= Problema a resolver =
Escribe, por favor, la continuación del texto sobre los sucesos de mayo de 1937, empezando justo después de su última frase.

= Documento =
--------

Y ahora, tratado el espinoso asunto de la represión… Vayamos hasta 1937. No todos los que se enfrentaban a los sublevados estaban convencidos de que fuera lo mejor conseguir la unidad del mando a costa de ignorar la revolución. Y llegaron los sucesos de mayo. De mayo del año 37. En buena parte de España, si bien principalmente en la ciudad de Barcelona hubo la primera de las guerras civiles dentro de la Guerra Civil, que enfrentó esencialmente a los comunistas, apoyados por muchos de los socialistas no caballeristas y por los republicanos pata negra, con los anarquistas y los miembros del POUM. La considerada por los comunistas tibia actitud de Largo Caballero en su victoria frente a anarquistas y trotskistas fue la tumba política del sindicalista socialista, pues los hombres de Stalin maquinaron su sustitución, lo que lograron del presidente Azaña, que, a mediados de ese mes de mayo, encargó nuevo gabinete al socialista moderado Juan Negrín, partidario de dejar la revolución para cualquier otro momento mejor, y en cualquier caso posterior, y de ponerse como objetivo la unidad decidida en la lucha organizada contra quienes ya estaban ganando demasiado la guerra. De inmediato, salen del gabinete los ministros anarquistas y la acción del ejecutivo se encamina hacia la preeminencia de las opiniones de los dirigentes comunistas.

--------

= Extractos de datos =
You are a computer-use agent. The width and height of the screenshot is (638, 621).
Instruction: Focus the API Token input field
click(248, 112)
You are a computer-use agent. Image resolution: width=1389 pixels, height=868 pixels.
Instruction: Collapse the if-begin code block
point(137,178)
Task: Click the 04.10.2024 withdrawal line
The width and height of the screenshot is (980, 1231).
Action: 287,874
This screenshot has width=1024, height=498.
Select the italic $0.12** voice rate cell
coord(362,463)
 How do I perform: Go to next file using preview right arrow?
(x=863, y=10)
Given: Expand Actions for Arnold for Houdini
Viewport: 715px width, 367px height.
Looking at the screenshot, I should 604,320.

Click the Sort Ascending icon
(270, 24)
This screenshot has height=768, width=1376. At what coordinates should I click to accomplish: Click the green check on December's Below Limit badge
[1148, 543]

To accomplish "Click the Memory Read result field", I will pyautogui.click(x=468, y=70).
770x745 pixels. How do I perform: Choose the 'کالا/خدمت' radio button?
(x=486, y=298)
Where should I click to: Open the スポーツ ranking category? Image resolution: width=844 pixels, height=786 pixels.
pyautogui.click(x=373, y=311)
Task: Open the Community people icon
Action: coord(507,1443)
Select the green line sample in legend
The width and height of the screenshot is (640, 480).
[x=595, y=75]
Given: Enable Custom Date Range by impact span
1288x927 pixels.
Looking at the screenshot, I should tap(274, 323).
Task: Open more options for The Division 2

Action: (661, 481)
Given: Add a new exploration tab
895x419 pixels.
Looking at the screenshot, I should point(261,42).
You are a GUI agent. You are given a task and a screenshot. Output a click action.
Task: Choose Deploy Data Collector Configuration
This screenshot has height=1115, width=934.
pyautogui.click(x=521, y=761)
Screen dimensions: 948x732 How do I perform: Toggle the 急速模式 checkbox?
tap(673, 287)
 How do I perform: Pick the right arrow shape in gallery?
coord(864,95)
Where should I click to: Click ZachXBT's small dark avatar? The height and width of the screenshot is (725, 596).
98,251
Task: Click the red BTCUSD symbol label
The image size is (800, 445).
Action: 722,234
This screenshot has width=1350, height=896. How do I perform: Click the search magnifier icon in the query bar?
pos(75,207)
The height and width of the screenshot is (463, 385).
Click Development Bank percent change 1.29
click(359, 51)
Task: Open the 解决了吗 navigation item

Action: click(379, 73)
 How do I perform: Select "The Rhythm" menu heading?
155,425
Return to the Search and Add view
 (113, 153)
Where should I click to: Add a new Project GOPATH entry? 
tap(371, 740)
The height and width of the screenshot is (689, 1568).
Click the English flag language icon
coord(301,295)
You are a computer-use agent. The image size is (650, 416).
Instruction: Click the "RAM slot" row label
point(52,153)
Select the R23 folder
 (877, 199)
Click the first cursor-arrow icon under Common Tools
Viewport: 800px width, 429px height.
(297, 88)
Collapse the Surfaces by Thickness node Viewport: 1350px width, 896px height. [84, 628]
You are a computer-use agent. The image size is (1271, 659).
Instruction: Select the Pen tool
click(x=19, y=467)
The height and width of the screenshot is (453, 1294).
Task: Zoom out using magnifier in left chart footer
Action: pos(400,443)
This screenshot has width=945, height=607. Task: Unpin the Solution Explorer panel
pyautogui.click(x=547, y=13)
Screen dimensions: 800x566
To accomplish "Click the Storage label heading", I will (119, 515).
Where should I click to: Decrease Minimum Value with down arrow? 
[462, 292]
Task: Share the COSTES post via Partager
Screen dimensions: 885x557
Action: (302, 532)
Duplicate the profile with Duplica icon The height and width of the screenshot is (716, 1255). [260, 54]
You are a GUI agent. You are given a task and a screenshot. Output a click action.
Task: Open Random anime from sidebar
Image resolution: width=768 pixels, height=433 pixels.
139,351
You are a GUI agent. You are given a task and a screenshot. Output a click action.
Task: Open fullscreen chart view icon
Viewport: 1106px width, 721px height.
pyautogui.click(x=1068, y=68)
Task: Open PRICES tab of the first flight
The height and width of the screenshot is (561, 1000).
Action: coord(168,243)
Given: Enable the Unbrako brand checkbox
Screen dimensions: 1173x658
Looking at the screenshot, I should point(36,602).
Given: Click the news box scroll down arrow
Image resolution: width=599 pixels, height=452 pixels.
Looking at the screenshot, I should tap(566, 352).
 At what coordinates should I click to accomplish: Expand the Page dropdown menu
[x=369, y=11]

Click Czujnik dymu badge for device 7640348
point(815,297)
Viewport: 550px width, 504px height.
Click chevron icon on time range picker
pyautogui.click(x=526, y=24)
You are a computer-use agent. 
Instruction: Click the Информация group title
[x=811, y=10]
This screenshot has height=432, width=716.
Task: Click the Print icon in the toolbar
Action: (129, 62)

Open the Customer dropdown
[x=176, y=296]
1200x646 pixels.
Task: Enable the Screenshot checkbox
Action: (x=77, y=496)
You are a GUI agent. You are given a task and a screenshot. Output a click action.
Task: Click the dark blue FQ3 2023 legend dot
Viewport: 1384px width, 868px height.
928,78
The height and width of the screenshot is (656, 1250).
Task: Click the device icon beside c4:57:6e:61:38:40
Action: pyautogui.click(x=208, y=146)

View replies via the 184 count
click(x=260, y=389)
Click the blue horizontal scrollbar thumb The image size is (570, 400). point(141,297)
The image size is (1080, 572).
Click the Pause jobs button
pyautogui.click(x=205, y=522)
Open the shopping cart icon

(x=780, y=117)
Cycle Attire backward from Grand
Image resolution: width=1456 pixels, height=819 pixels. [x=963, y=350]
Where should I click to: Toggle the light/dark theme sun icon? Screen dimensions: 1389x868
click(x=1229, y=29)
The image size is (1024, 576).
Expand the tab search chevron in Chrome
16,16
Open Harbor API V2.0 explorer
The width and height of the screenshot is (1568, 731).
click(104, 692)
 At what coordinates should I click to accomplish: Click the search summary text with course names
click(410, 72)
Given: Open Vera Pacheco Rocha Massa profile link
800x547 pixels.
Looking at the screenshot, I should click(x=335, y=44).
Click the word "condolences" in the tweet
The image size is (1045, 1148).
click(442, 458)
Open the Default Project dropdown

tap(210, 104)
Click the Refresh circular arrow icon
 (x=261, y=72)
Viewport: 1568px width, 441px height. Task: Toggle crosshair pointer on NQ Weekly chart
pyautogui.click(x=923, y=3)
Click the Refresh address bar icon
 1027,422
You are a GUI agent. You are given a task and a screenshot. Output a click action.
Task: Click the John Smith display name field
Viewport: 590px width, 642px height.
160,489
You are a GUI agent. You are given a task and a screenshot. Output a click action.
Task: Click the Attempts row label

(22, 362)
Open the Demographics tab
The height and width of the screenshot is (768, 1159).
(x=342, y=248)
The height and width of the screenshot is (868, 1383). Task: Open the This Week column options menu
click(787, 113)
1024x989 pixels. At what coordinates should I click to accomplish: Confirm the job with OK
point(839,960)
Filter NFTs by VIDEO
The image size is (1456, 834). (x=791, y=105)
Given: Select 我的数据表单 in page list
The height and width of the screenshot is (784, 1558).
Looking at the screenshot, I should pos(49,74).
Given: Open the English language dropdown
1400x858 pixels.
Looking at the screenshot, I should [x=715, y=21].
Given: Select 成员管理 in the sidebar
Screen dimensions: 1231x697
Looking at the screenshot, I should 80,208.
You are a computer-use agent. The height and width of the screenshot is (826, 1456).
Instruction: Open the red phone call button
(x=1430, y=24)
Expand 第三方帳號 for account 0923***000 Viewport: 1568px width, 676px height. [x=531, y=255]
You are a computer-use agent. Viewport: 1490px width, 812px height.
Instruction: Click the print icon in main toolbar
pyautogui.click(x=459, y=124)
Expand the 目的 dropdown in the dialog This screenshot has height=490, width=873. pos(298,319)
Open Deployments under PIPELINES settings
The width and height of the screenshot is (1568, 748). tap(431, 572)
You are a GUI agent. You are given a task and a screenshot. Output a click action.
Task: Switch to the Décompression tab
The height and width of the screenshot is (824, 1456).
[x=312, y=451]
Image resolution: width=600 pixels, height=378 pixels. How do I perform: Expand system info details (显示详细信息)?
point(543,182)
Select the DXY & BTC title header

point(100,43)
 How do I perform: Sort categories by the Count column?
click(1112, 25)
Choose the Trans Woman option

--------

= Respuesta =
Ganar la guerra. Para eso hacía falta un Ejército de verdad, algo en lo que trabajó el Gobierno de Negrín, con el socialista Indalecio Prieto al frente del Ministerio de Defensa Nacional y el todavía coronel Vicente Rojo como jefe del Estado Mayor. Acabar con los experimentos colectivistas de los anarquistas y los trotskistas, reducir el potencial autonómico del Gobierno catalán (perdida Euskadi y por tanto inerte el Gobierno autonómico vasco) e incrementar la represión interna y escarmentar la disidencia anticomunista contraria a la unidad de mando cada vez más eficiente y cada vez menos generalista fueron objetivos de ese ejecutivo negrinista, pero además hacía falta algo esencial: acabar con la hipócrita política de no intervención que las democracias sobre todo europeas aplicaban al conflicto y que reducían en realidad al republicanismo constitucionalista a límites de dudosa capacidad combativa. De tal manera que la diplomacia de Negrín buscó asociar en los foros internacionales a la República española, en guerra contra el nazifascismo, con la palabra democracia, y el mismo presidente del Gobierno no dudó en presentar un ámbito de negociación que se hará público en abril de 1938 por medio de los conocidos Trece Puntos de Negrín, en puridad llamados “13 puntos para la victoria”, un programa político que alinea a la República en armas con las democracias occidentales y trata de distinguirla en la medida de lo posible de los deseos y la razón de ser de la URSS, e intenta, por último, lograr apoyos internacionales y, especialmente, finalizar la Guerra Civil mediante una paz negociada; un documento que no conseguiría ni lo uno ni lo otro, si acaso un taxativo rechazo del mismísimo Franco.
Hemos llegado a 1938, pero antes de que la guerra se acabe es necesario repasar cómo, en el ámbito estrictamente militar, se ha llegado hasta aquí. Hablemos de combates. Retrocedamos levemente a julio del año 36.
A medida que pasaban los días, el país iba quedando fracturado en dos zonas bajo el control de cada uno de los dos bandos. El éxito o el fracaso de la rebelión era lo que medía la asignación territorial a una o a otra zona. Ni el Gobierno reconstituido a trompicones ni los sediciosos habían resultado vencedores en ese primer asalto. Nadie dominaba a finales de julio de 1936 el país. Se avecinaba una guerra de duración impredecible dada la situación de cada contendiente.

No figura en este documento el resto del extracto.